PROBLEM TO WORK ON
Repeat exactly the lines beginning at the one that contains "Viewport: 600px width, 400px" and running to the end of the material. Omit the pictures.

RECORDS FOR THE TASK
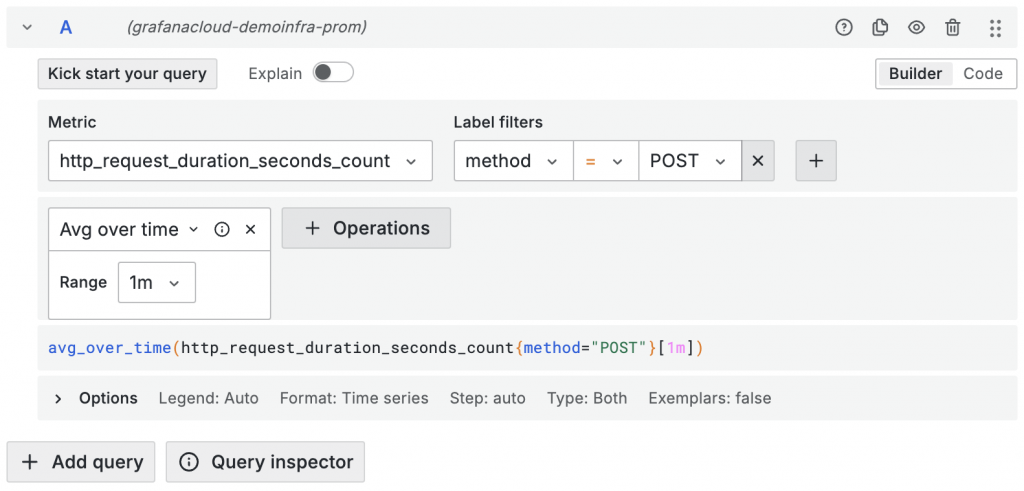Duplicate query A with copy icon

(880, 28)
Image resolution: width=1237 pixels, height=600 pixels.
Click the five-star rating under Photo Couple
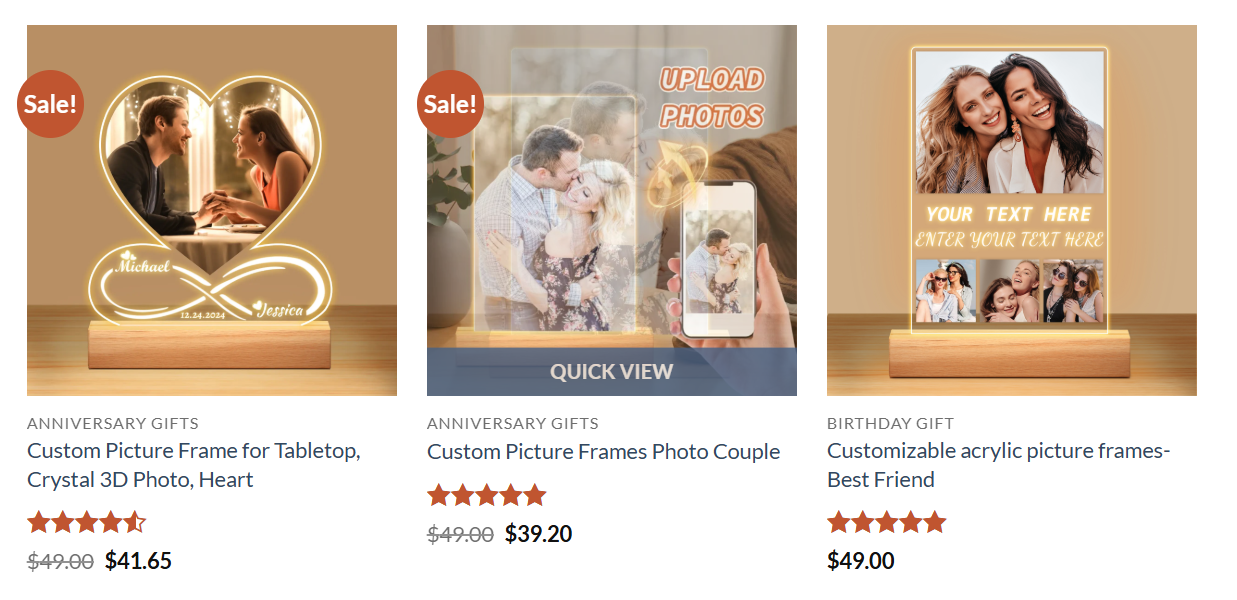(487, 494)
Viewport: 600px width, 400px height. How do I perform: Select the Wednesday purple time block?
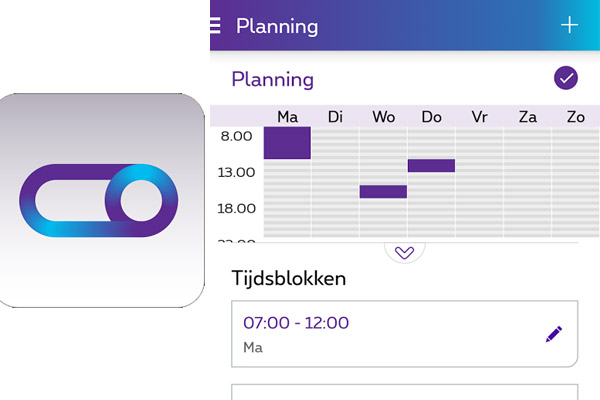point(383,191)
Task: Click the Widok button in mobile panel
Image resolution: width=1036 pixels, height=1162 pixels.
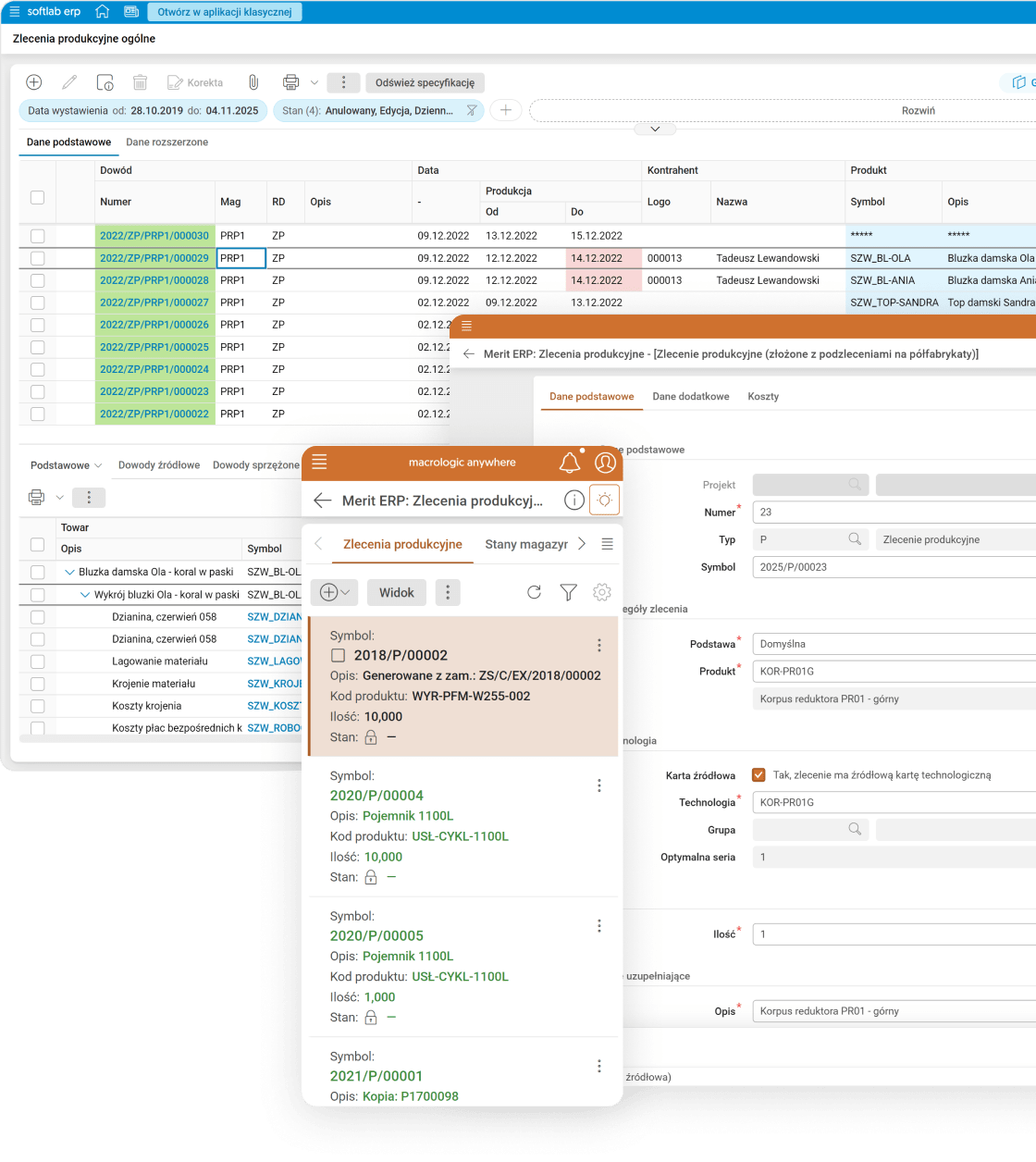Action: click(396, 593)
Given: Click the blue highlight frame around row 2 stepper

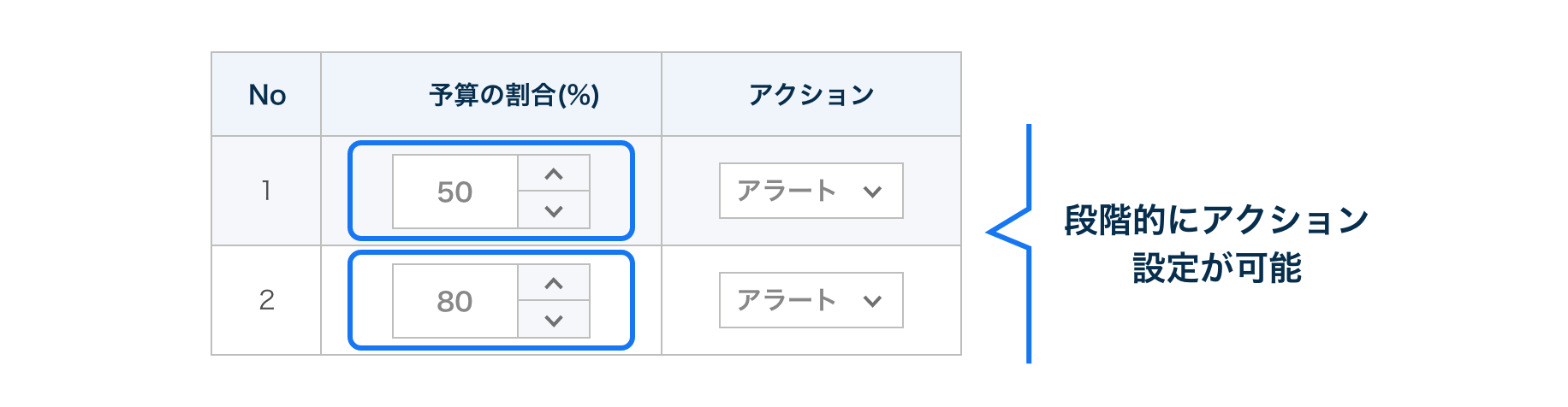Looking at the screenshot, I should (352, 299).
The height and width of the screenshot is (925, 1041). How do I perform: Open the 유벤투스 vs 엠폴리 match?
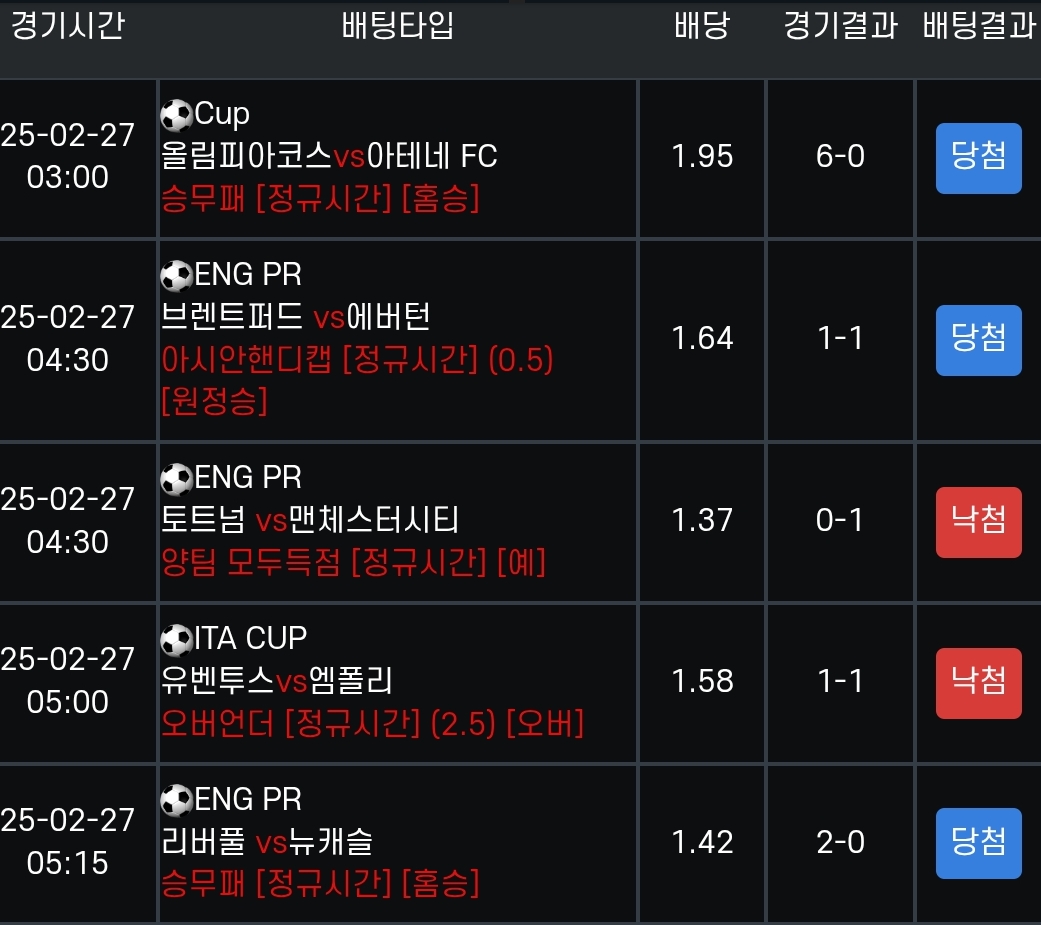(x=277, y=681)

SOLUTION TO THIS EXERCISE
Viewport: 600px width, 400px height. How do I perform: Select the Wednesday purple time block?
point(383,191)
Task: Click the Widok button in mobile panel
Image resolution: width=1036 pixels, height=1162 pixels.
Action: click(396, 593)
Given: Click the blue highlight frame around row 2 stepper

Looking at the screenshot, I should (352, 299).
The height and width of the screenshot is (925, 1041). How do I perform: Open the 유벤투스 vs 엠폴리 match?
(x=277, y=681)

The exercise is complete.